2016 Financial Results

Fourth Quarter 2016
For the quarter ended December 31, 2016, EP Energy reported a $0.57 diluted net loss per share and   $0.12 adjusted earnings per share (Adjusted EPS). The reported net loss for the fourth quarter of 2016 was $140 million, down from a $3,731 million net loss in the same 2015 period.  The 2015 period included an after tax impairment of $2,755 million.  Adjusted EBITDAX for the fourth quarter 2016 was $255 million, down from $425 million in the fourth quarter of 2015, due primarily to lower oil and natural gas production volumes and lower realized prices, including hedge impacts, partially offset by lower operating costs.

The company ended the year with fourth quarter operating expenses of $247 million, down from $4,688 million in the fourth quarter of 2015.  The 2015 period included the before tax effects of the impairment of $4,299 million. Adjusted cash operating costs were $111 million for the fourth quarter 2016, down from $132 million in the same 2015 period. Adjusted cash operating costs were $14.80 per barrel of oil equivalent (Boe) for the fourth quarter 2016, up from $12.79 per Boe in the same 2015 period due to lower production volumes in 2016.

Full Year 2016
For the year ended December 31, 2016, EP Energy reported an $0.11 diluted net loss per share and   Adjusted EPS of $0.62. Reported net loss was $27 million for the year 2016, down from $3,748 million in the same 2015 period.  The 2015 period included after tax impairment charges of $2,755 million.  Adjusted EBITDAX for the year 2016 was $1,039 million, down from $1,641 million in 2015 due primarily to lower production volumes and lower realized pricing, including hedges, partially offset by lower operating costs for the year.

Total operating expenses for the year ended December 31, 2016 were $865 million, down from $5,863 million in the same 2015 period.  The 2015 period included the before tax effects of the impairment of $4,299 million. Adjusted cash operating costs were $440 million for the year 2016, down from $542 million in the same 2015 period. In addition, adjusted cash operating costs were $13.77 per Boe for the year 2016, up slightly from $13.56 per Boe in the same 2015 period due primarily to lower production volumes in 2016. 

2016 capital expenditures were $488 million, down from $1,324 million in the same period 2015.  In 2016 the company completed 98 wells, which was about half as many as EP Energy completed in 2015.  Beginning in the second half of 2016, the company focused much of its investment in the Wolfcamp program. In 2016, the company spent $233 million in the Wolfcamp program, $175 million in the Eagle Ford program and $76 million in the Altamont program.
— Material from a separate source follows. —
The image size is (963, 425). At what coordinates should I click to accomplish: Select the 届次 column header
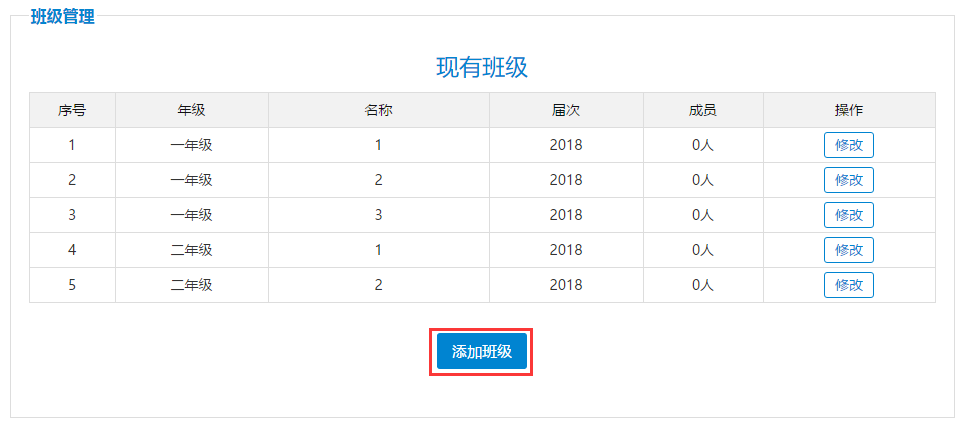tap(566, 111)
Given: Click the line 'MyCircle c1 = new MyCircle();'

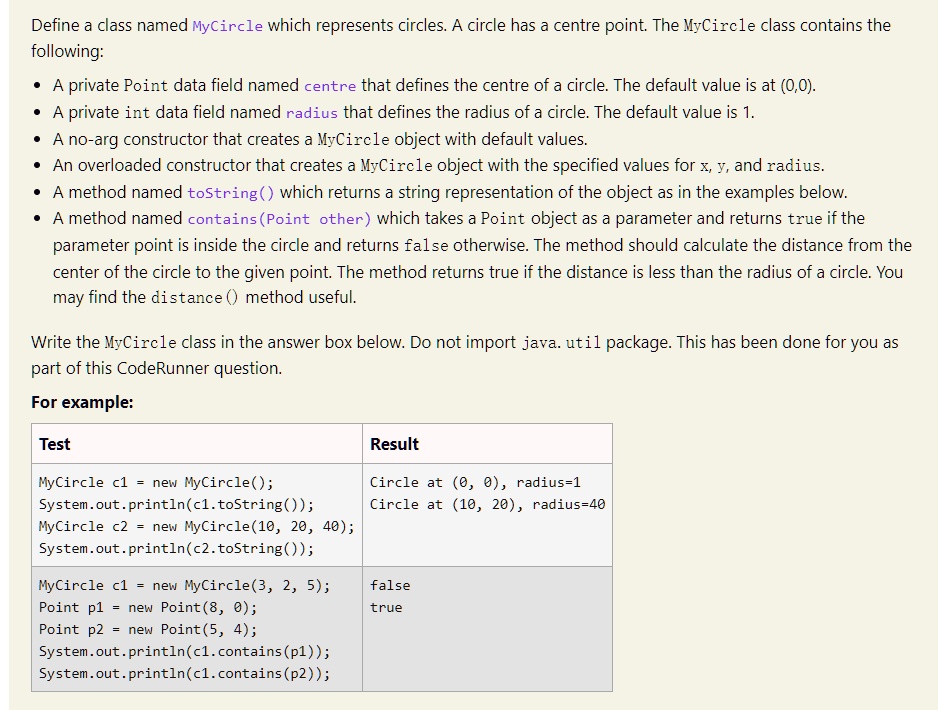Looking at the screenshot, I should tap(156, 482).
Note: See Disclosure of Non-GAAP Financial Measures section of this release for applicable definitions and reconciliations to GAAP terms.

Financial Position and Liquidity
During the year 2016, EP Energy accomplished several significant milestones which improved the company's financial position.  The company successfully reduced its debt by approximately $1 billion, utilizing free cash flow from operations and asset sales proceeds to conduct opportunistic open market repurchases of its debt at a discount and partially repay amounts outstanding under its reserve-based loan facility (RBL Facility).
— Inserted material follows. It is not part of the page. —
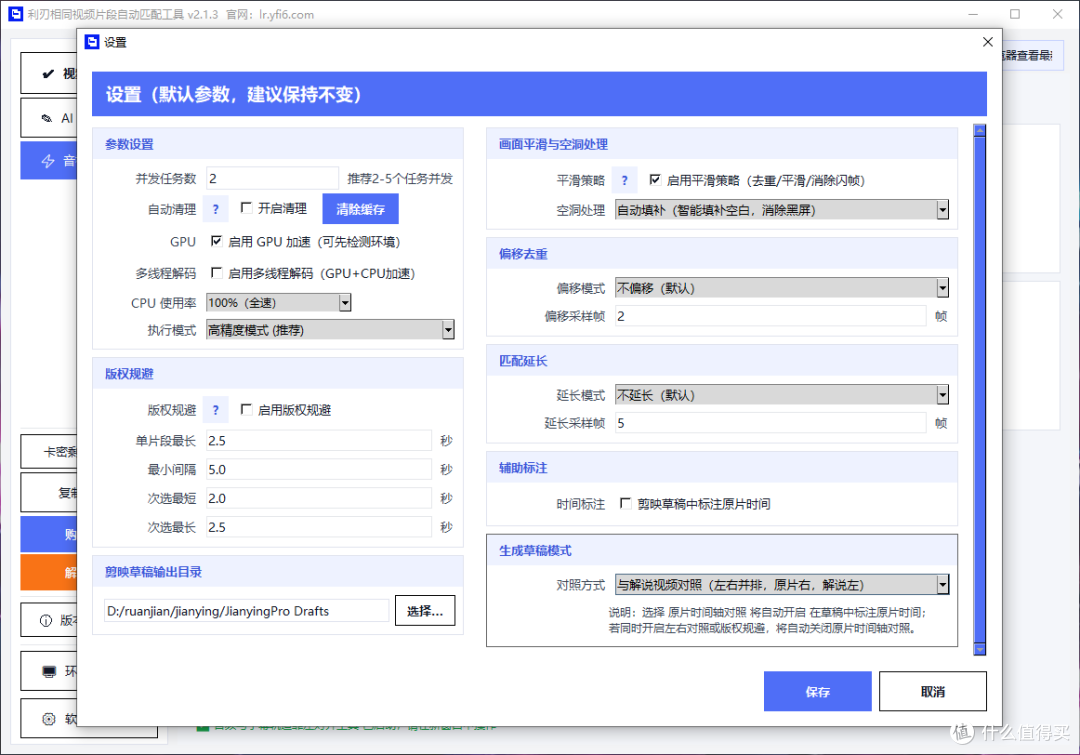
Task: Expand the 执行模式 dropdown
Action: point(330,330)
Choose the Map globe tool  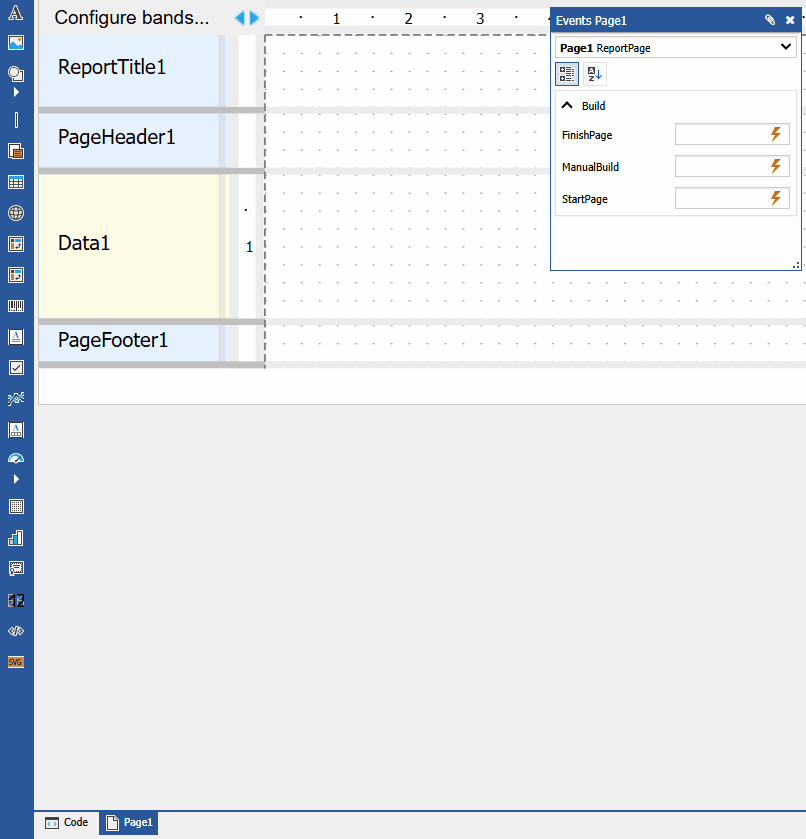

At December 31, 2016, EP Energy's balance sheet included approximately $20 million of cash and cash equivalents and $3.9 billion of total debt.  In addition, EP Energy successfully exchanged nearly all of its term loans due 2018 and 2019 for new term loans with an extended maturity in 2021, which eliminated the potential springing maturity of the RBL Facility in 2017.  The company has no significant near-term debt maturities with the RBL facility maturing in May 2019 and the next note maturing in 2020.

For the year ended December 31, 2016, cash flow from operations was $784 million and cash capital expenditures were $533 million.  In 2016, EP Energy generated $251 million of positive free cash flow.

EP Energy maintains a significant liquidity position of approximately $1.1 billion at year-end 2016, which is supported by the company's RBL Facility.

Additionally, in February 2017 the company issued $1 billion of notes due in 2025, to repay, in full, the $580 million notes due 2021, repurchase $250 million of notes due 2020 in the open market, and repay $111 million of the amounts outstanding under its RBL Facility.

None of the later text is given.